### EXERCISE INPUTS:
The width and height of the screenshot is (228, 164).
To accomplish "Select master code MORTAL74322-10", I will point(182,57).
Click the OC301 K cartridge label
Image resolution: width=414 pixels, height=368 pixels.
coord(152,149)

### EXERCISE REQUIREMENTS:
Every record above is to be transcribed exactly.

### RESULT:
The width and height of the screenshot is (228, 164).
To accomplish "Select master code MORTAL74322-10", I will point(182,57).
Click the OC301 K cartridge label
Image resolution: width=414 pixels, height=368 pixels.
coord(152,149)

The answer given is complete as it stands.